Your instructions>
A faithful, complete copy of the records is required.
=======
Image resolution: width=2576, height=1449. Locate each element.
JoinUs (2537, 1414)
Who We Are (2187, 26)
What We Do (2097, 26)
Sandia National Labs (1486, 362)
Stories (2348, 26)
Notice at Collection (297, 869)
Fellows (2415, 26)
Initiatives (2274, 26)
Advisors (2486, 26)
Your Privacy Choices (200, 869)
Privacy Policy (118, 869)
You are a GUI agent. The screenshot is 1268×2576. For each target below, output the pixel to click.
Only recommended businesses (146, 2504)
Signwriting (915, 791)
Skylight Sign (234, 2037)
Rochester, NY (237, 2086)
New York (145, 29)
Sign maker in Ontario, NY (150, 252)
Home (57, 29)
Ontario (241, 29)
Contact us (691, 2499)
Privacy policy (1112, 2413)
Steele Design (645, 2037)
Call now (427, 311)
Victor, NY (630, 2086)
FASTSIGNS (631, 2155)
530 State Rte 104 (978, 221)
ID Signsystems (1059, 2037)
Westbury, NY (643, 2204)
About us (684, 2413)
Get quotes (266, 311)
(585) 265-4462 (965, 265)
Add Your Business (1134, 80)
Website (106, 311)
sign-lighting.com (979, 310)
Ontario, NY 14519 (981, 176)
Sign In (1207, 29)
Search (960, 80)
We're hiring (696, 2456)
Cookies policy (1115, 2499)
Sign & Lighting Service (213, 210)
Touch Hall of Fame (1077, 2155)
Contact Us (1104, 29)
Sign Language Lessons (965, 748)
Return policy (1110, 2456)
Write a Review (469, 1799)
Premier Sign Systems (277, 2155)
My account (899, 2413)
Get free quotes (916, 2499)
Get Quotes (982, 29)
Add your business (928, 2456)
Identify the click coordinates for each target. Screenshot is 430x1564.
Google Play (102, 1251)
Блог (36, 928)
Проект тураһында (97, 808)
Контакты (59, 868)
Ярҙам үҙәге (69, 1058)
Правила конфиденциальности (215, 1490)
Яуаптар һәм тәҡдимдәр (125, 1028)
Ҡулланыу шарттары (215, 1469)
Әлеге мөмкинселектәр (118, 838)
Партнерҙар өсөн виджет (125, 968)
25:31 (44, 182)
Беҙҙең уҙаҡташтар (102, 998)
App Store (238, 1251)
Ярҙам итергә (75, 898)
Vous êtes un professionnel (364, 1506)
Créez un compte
=======
Result below>
Image resolution: width=2576, height=1449. Locate each element.
JoinUs (2537, 1414)
Who We Are (2187, 26)
What We Do (2097, 26)
Sandia National Labs (1486, 362)
Stories (2348, 26)
Notice at Collection (297, 869)
Fellows (2415, 26)
Initiatives (2274, 26)
Advisors (2486, 26)
Your Privacy Choices (200, 869)
Privacy Policy (118, 869)
You are a GUI agent. The screenshot is 1268×2576. For each target below, output the pixel to click.
Only recommended businesses (146, 2504)
Signwriting (915, 791)
Skylight Sign (234, 2037)
Rochester, NY (237, 2086)
New York (145, 29)
Sign maker in Ontario, NY (150, 252)
Home (57, 29)
Ontario (241, 29)
Contact us (691, 2499)
Privacy policy (1112, 2413)
Steele Design (645, 2037)
Call now (427, 311)
Victor, NY (630, 2086)
FASTSIGNS (631, 2155)
530 State Rte 104 (978, 221)
ID Signsystems (1059, 2037)
Westbury, NY (643, 2204)
About us (684, 2413)
Get quotes (266, 311)
(585) 265-4462 (965, 265)
Add Your Business (1134, 80)
Website (106, 311)
sign-lighting.com (979, 310)
Ontario, NY 14519 (981, 176)
Sign In (1207, 29)
Search (960, 80)
We're hiring (696, 2456)
Cookies policy (1115, 2499)
Sign & Lighting Service (213, 210)
Touch Hall of Fame (1077, 2155)
Contact Us (1104, 29)
Sign Language Lessons (965, 748)
Return policy (1110, 2456)
Write a Review (469, 1799)
Premier Sign Systems (277, 2155)
My account (899, 2413)
Get free quotes (916, 2499)
Get Quotes (982, 29)
Add your business (928, 2456)
Identify the click coordinates for each target. Screenshot is 430x1564.
Google Play (102, 1251)
Блог (36, 928)
Проект тураһында (97, 808)
Контакты (59, 868)
Ярҙам үҙәге (69, 1058)
Правила конфиденциальности (215, 1490)
Яуаптар һәм тәҡдимдәр (125, 1028)
Ҡулланыу шарттары (215, 1469)
Әлеге мөмкинселектәр (118, 838)
Партнерҙар өсөн виджет (125, 968)
25:31 (44, 182)
Беҙҙең уҙаҡташтар (102, 998)
App Store (238, 1251)
Ярҙам итергә (75, 898)
Vous êtes un professionnel (364, 1506)
Créez un compte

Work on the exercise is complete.